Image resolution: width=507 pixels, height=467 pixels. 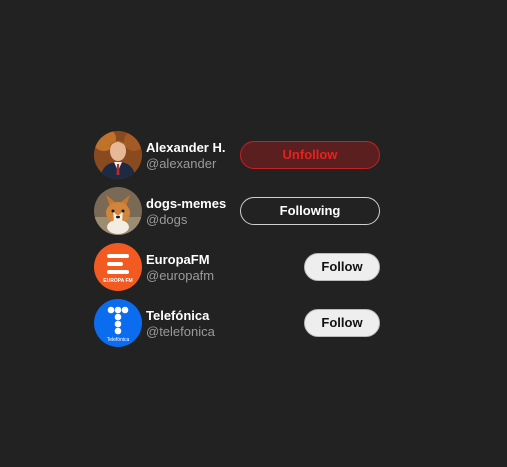 I want to click on list-item: EUROPA FM EuropaFM @europafm Follow, so click(x=237, y=267).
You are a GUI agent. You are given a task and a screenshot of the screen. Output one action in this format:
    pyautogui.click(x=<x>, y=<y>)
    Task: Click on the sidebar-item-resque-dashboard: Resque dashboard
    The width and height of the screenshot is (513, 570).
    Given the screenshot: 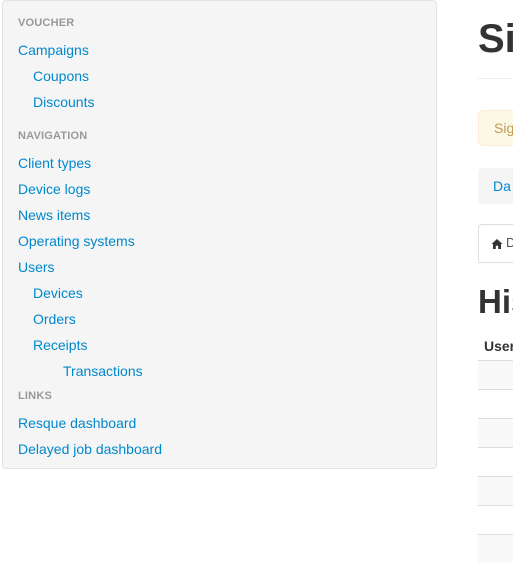 What is the action you would take?
    pyautogui.click(x=77, y=423)
    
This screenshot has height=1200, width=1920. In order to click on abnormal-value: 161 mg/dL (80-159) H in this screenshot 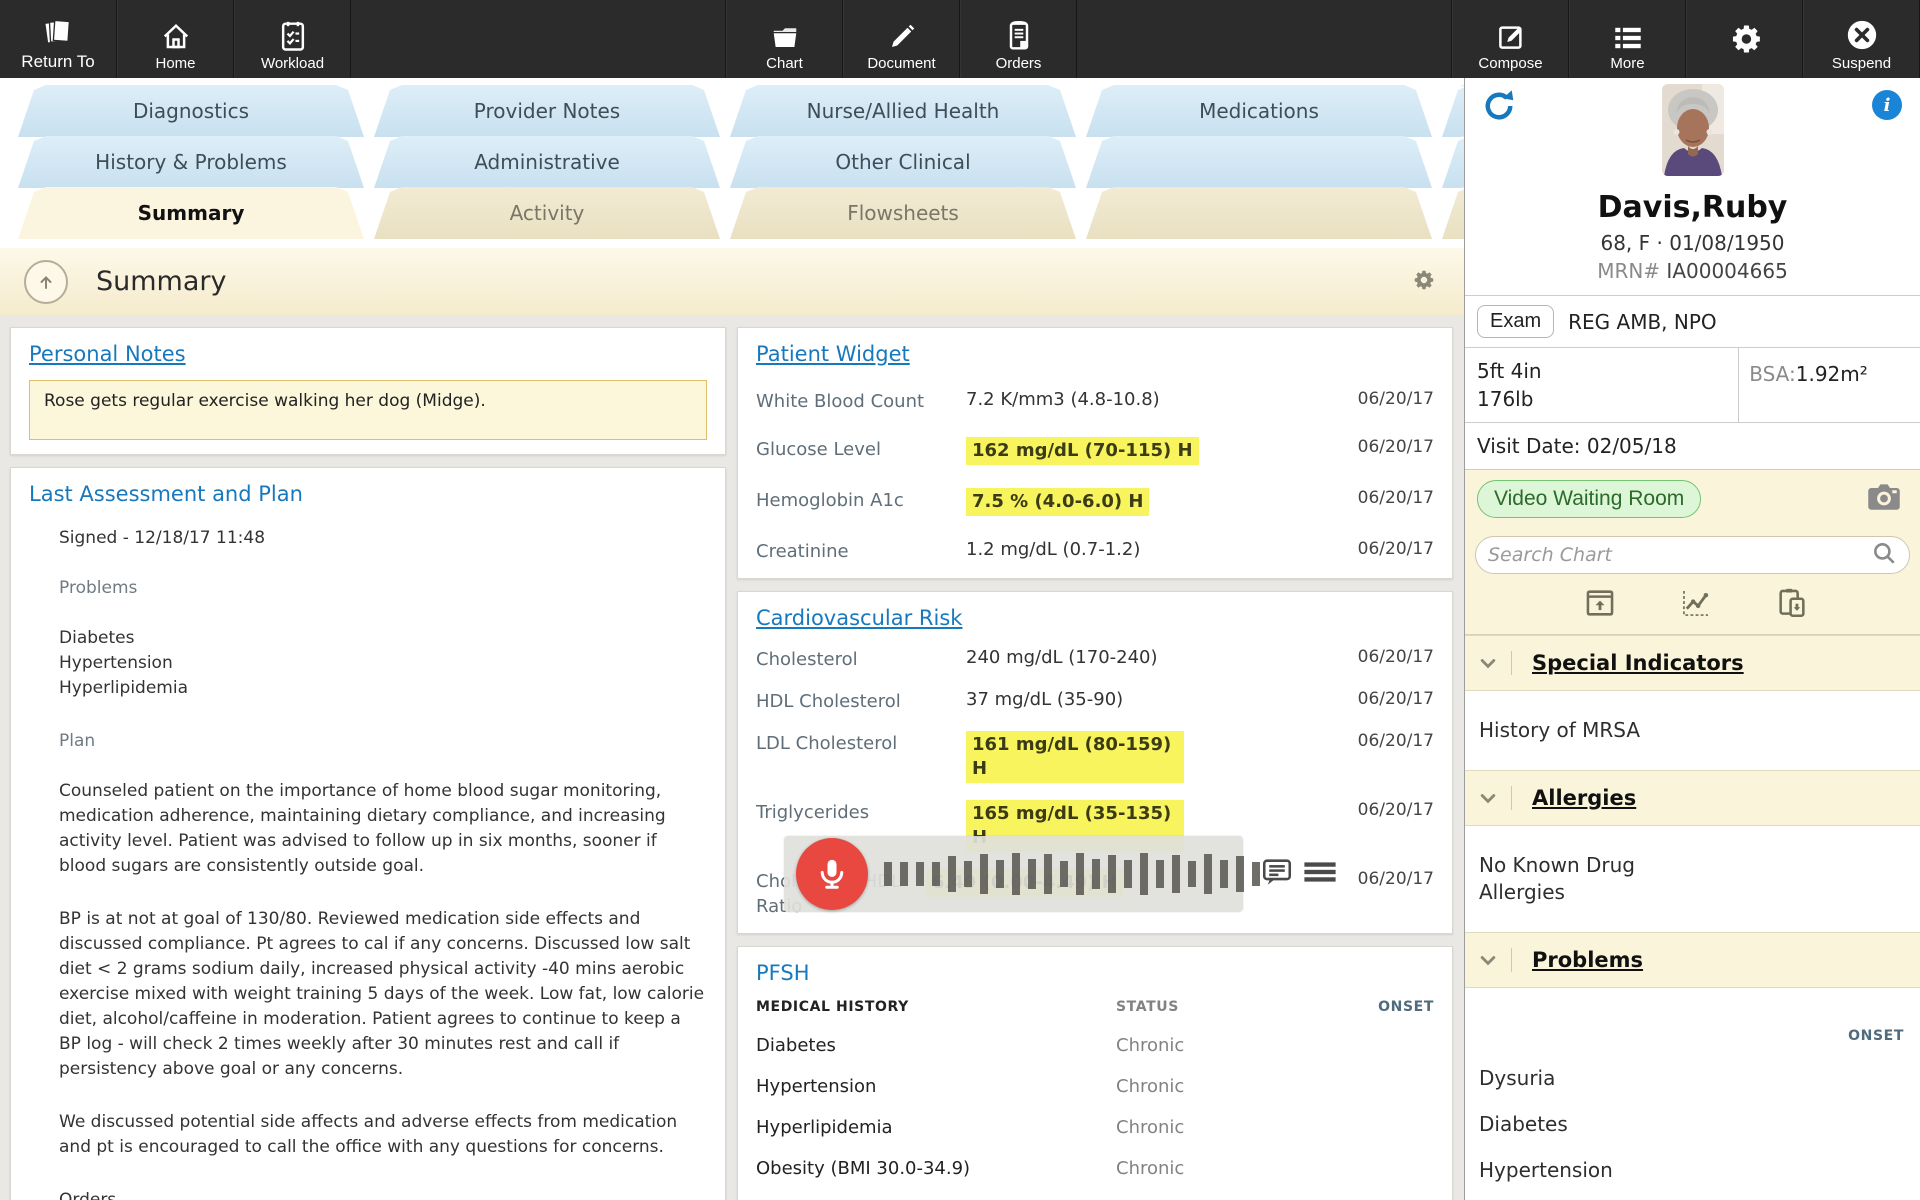, I will do `click(1075, 757)`.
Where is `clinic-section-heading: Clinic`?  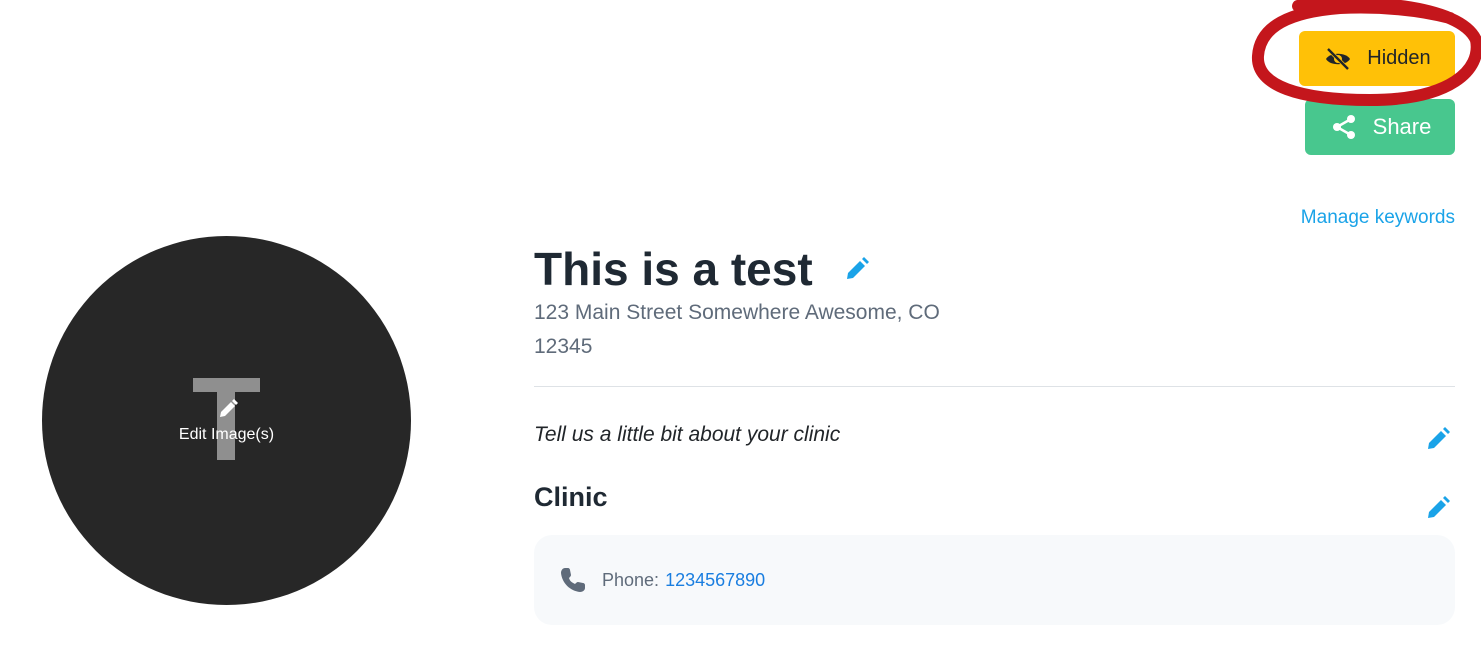
clinic-section-heading: Clinic is located at coordinates (571, 497).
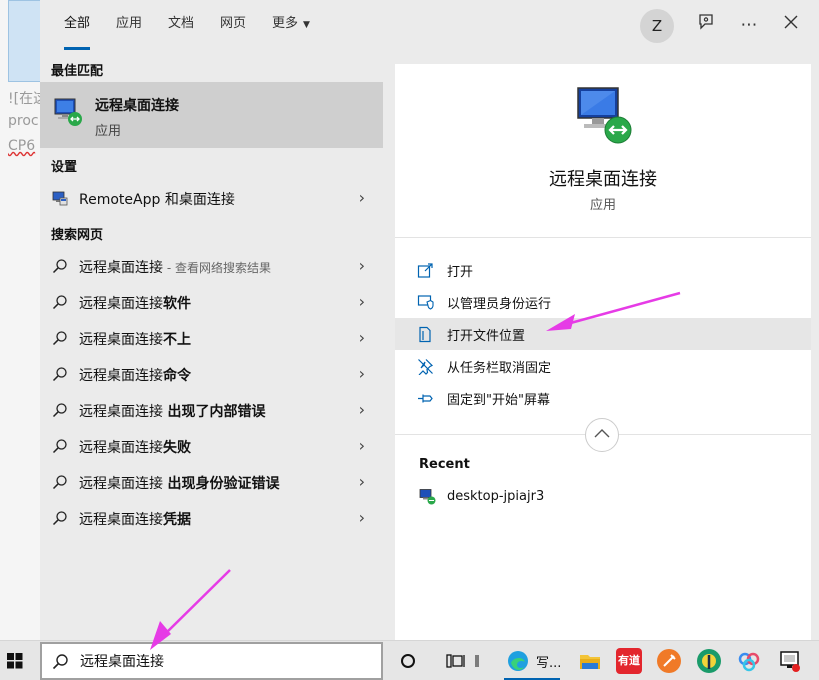 Image resolution: width=819 pixels, height=680 pixels. I want to click on search-input, so click(220, 661).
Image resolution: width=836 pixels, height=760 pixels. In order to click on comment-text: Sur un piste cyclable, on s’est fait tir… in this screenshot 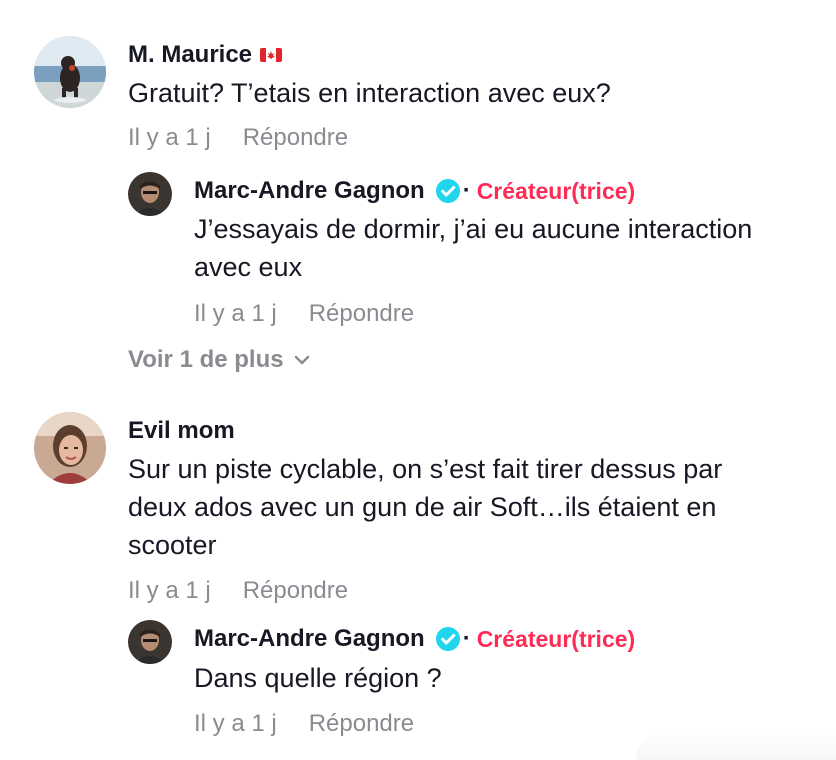, I will do `click(425, 507)`.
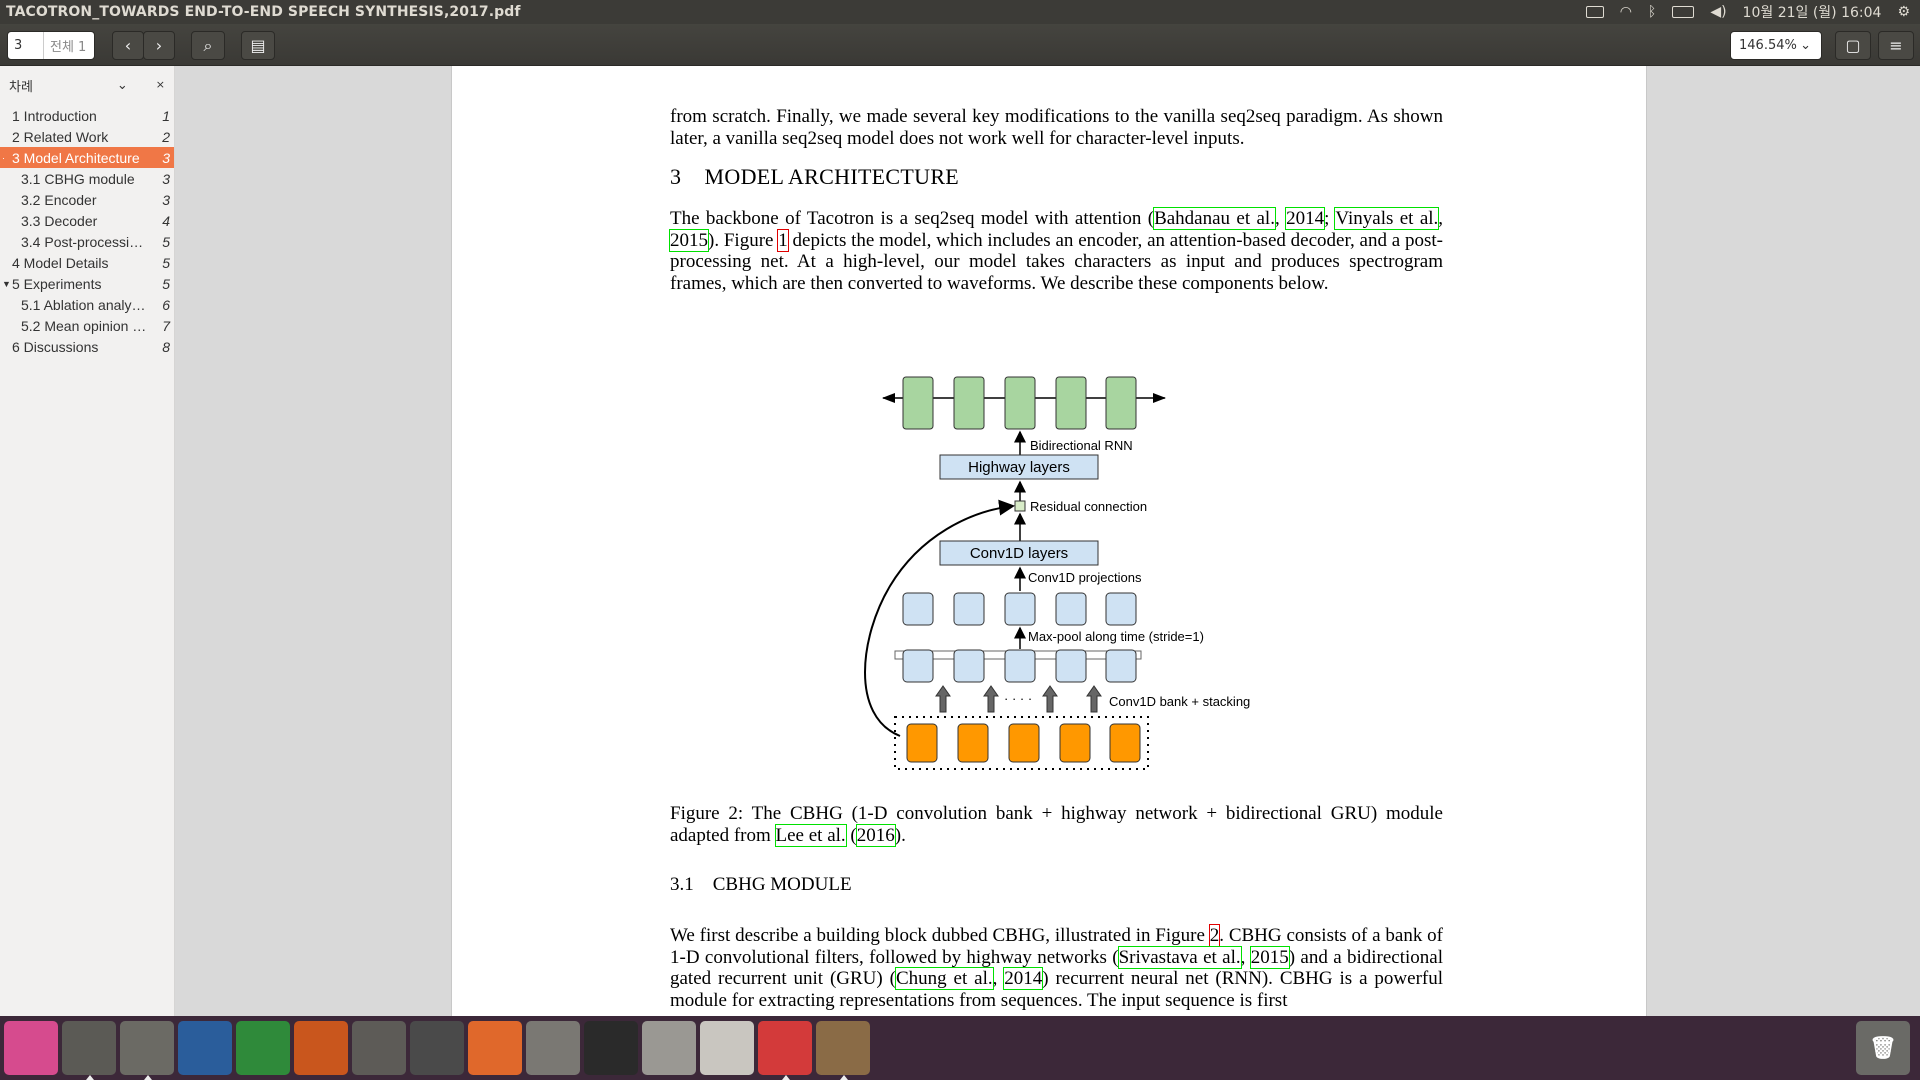  What do you see at coordinates (379, 1048) in the screenshot?
I see `calculator-icon` at bounding box center [379, 1048].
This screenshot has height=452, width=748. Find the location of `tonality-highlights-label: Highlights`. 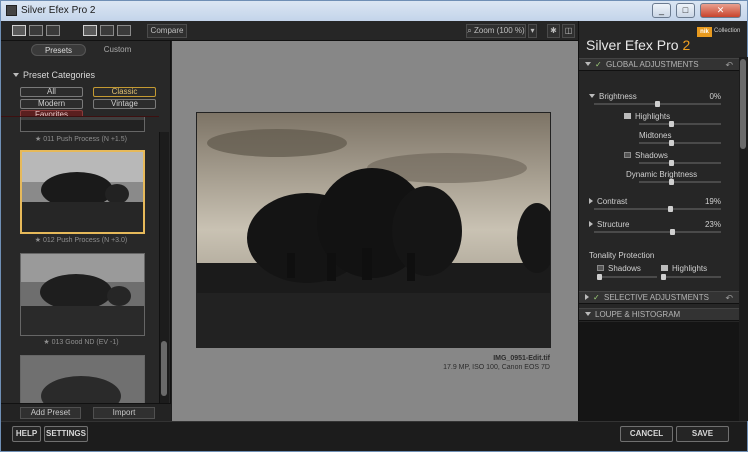

tonality-highlights-label: Highlights is located at coordinates (684, 268).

→ **ACTIVITY**
Set out as a JSON list of strings the lines running from the line that contains "This screenshot has height=452, width=748." through the end of the items, one string per line. Omit blank lines, and leave the pictures out.

→ **EXERCISE OUTPUT**
[
  "This screenshot has height=452, width=748. Find the location of `tonality-highlights-label: Highlights`. ",
  "tonality-highlights-label: Highlights is located at coordinates (684, 268)."
]